§ PROVIDED RECORDS
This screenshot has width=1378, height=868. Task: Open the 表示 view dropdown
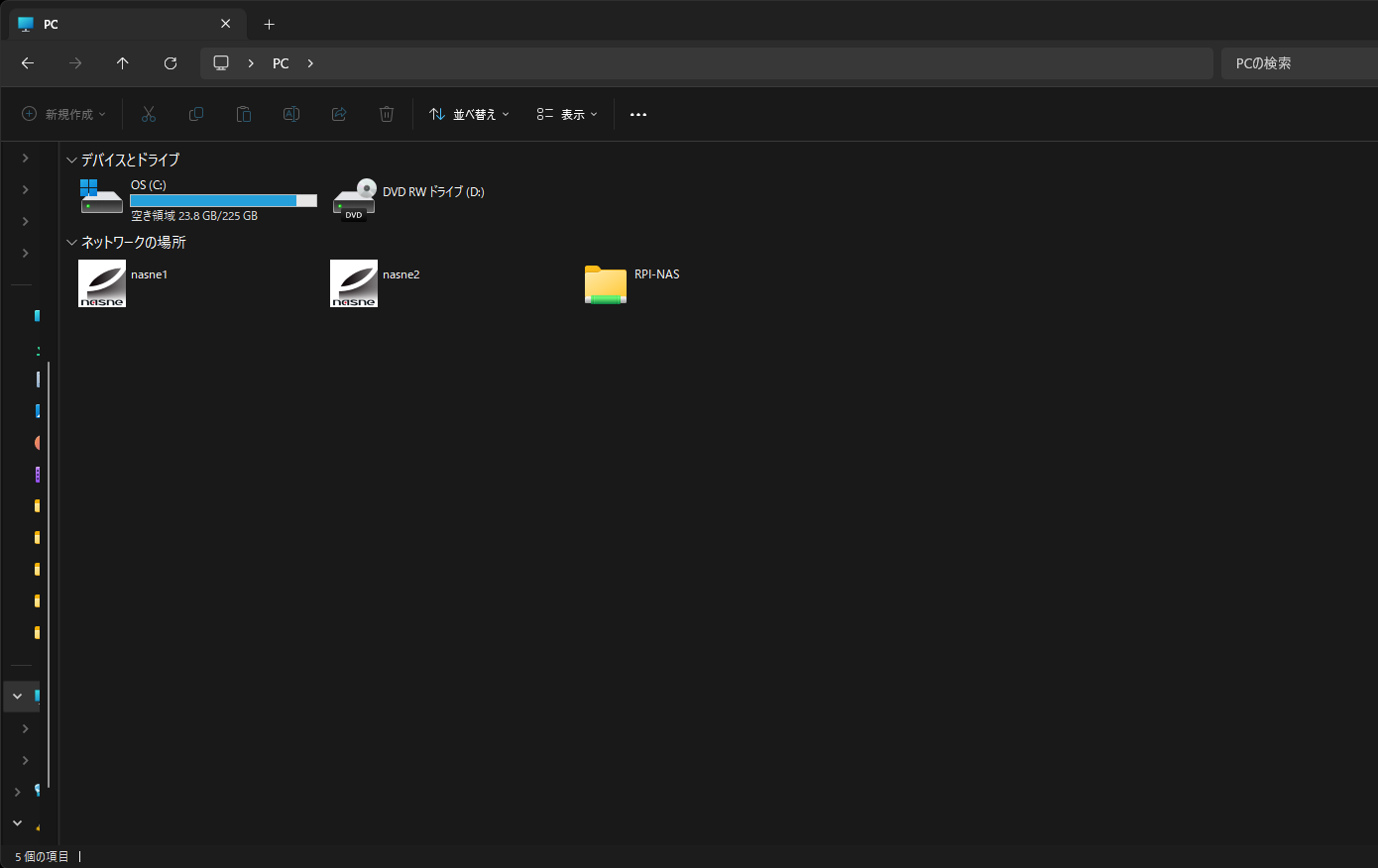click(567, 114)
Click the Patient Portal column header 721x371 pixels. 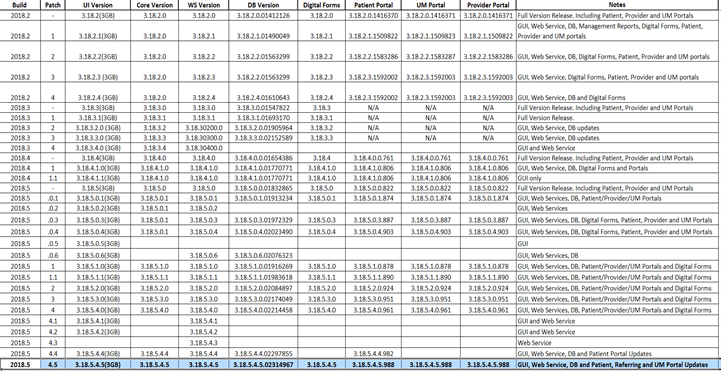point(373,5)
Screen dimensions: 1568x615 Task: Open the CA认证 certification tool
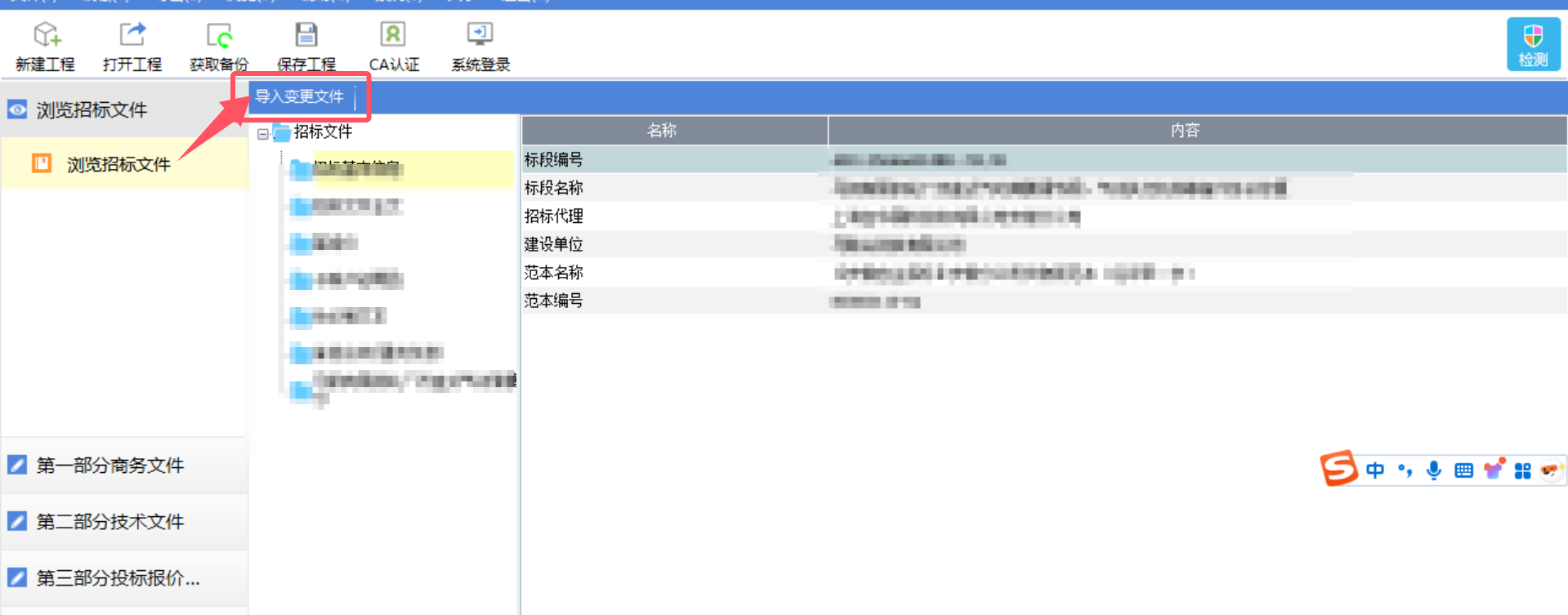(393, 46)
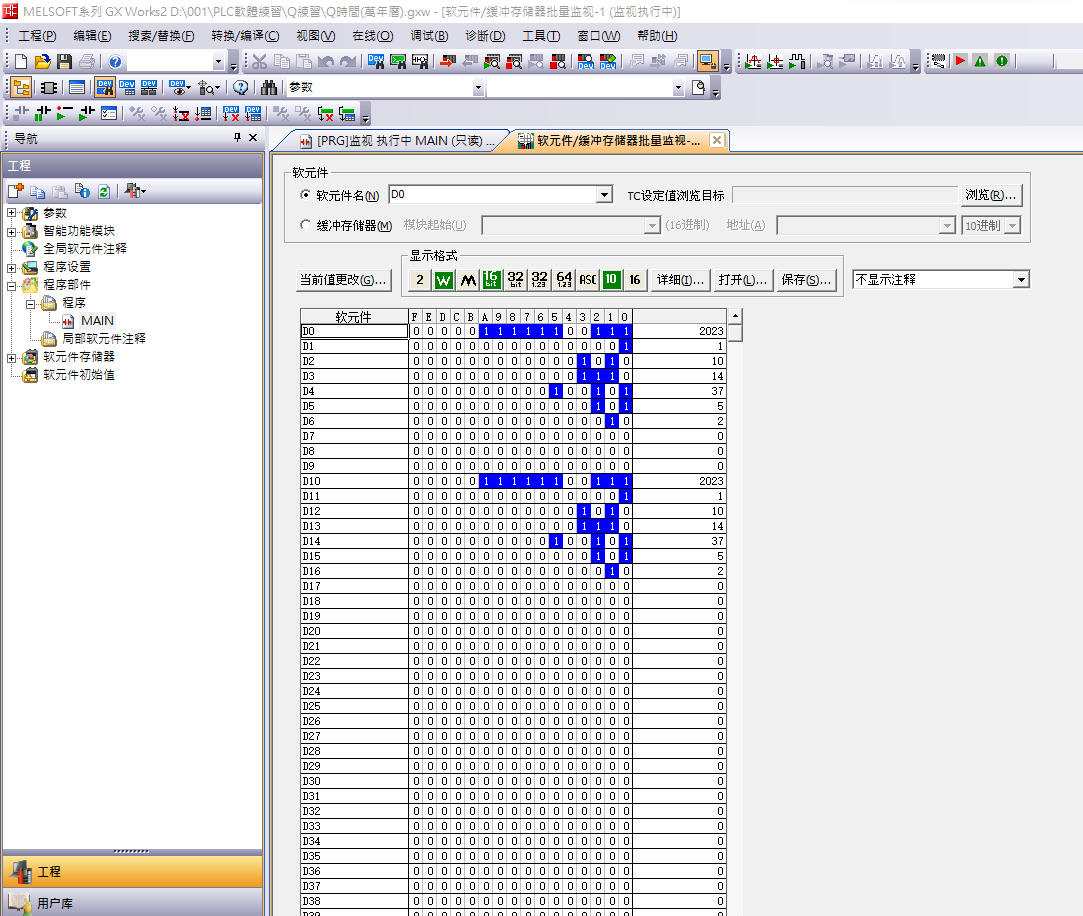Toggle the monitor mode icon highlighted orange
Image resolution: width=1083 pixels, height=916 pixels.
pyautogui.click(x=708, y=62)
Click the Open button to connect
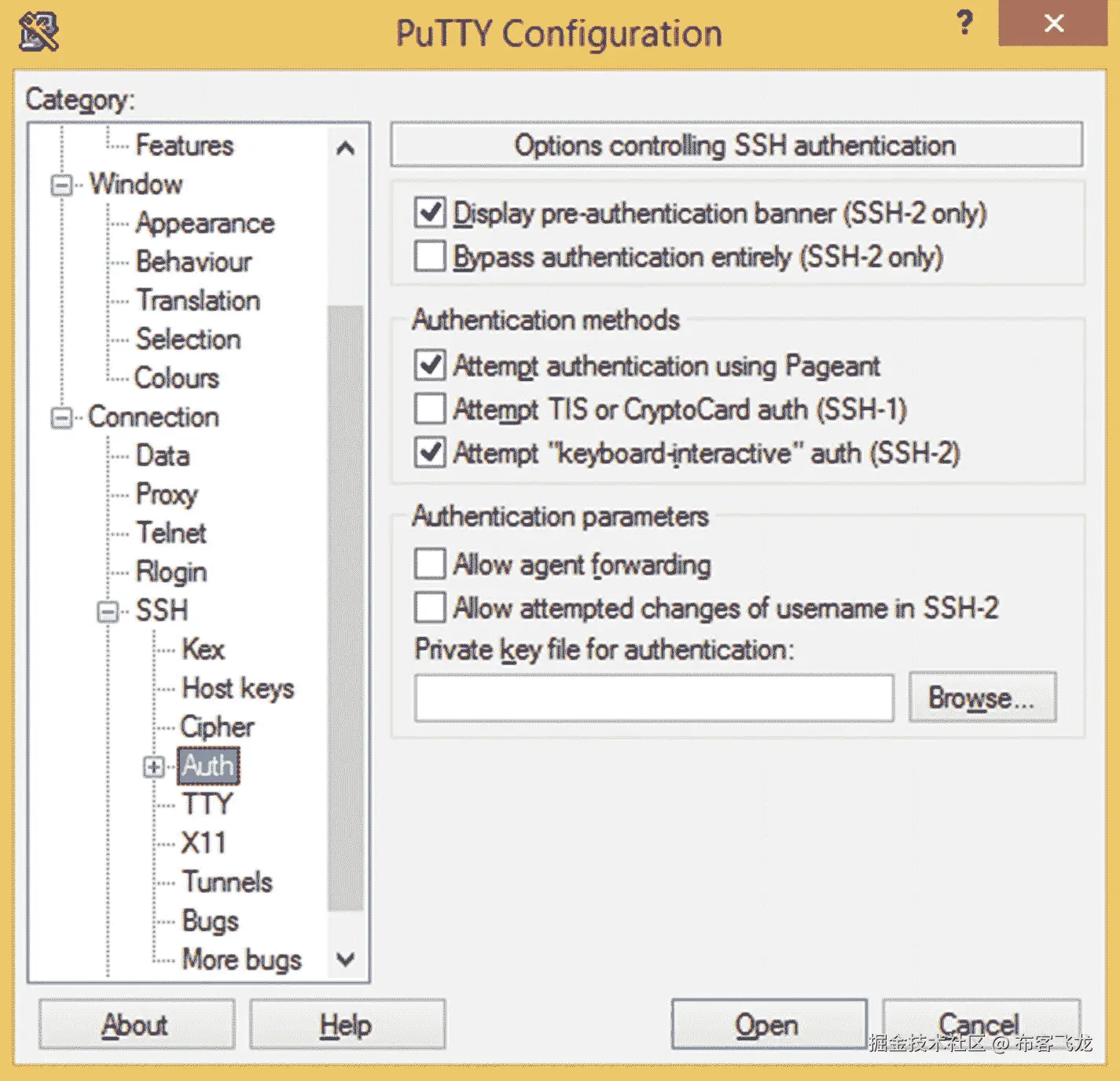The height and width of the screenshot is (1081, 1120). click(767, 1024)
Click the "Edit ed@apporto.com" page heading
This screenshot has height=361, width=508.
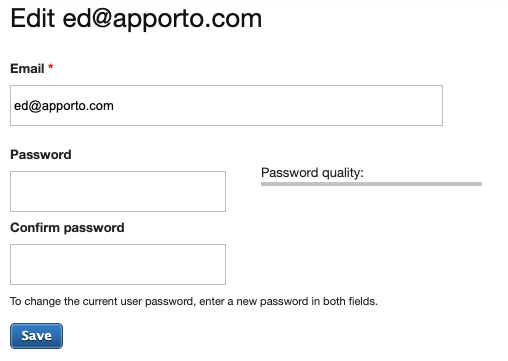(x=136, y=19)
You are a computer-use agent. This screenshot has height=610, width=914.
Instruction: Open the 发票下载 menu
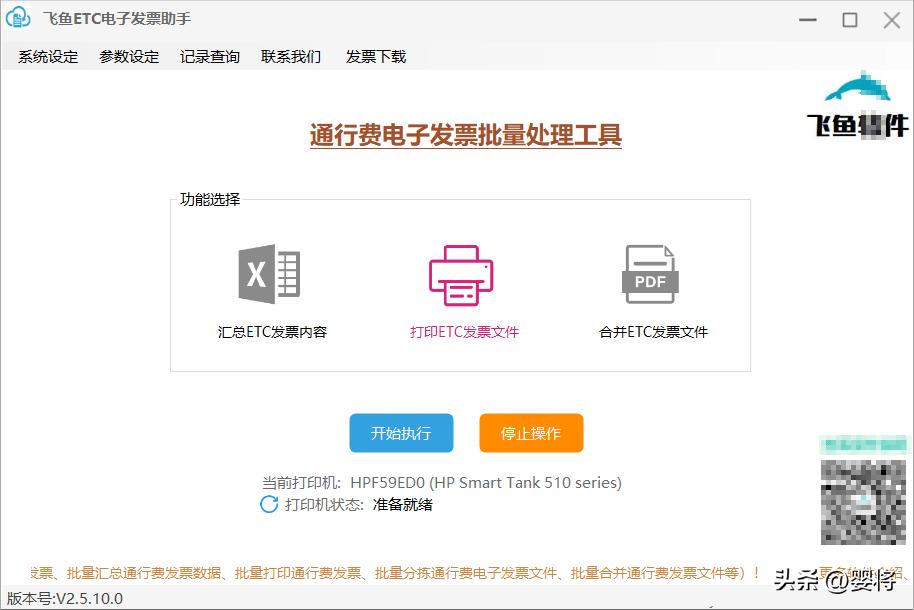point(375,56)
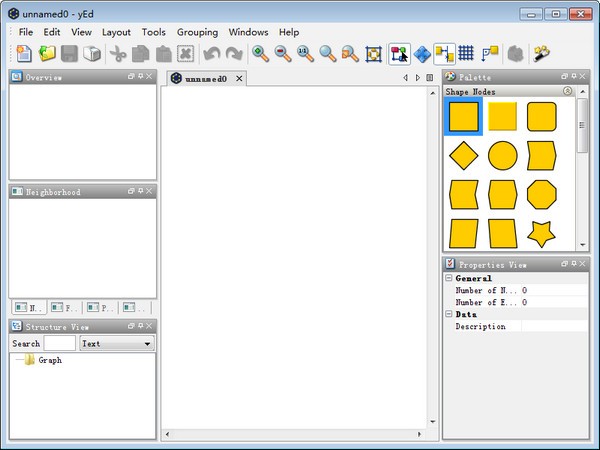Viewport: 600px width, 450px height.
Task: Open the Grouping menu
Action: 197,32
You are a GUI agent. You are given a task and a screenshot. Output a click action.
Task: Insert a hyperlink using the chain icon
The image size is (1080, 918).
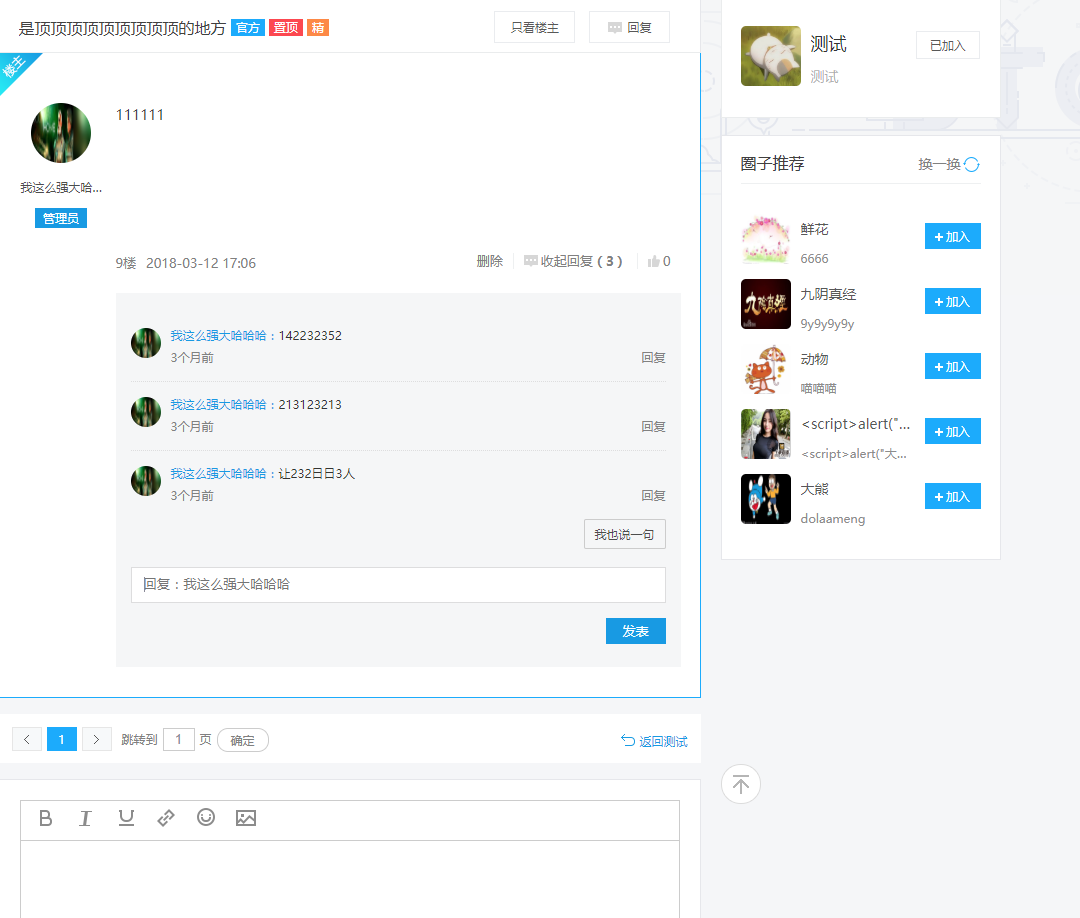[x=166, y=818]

§ YOUR OBJECTIVE
Find the line that contains "This screenshot has height=361, width=508.", then write out that line and every line after it through the end of the records, exactly. Leave the pictures out.

§ RESPONSE AREA
This screenshot has height=361, width=508.
(x=136, y=19)
You are a computer-use agent. This screenshot has height=610, width=914.
Instruction: Open the 发票下载 menu
point(375,56)
Viewport: 600px width, 450px height.
Task: Open the Grouping menu
Action: 197,32
You are a GUI agent. You are given a task and a screenshot. Output a click action.
Task: Insert a hyperlink using the chain icon
The image size is (1080, 918).
[x=166, y=818]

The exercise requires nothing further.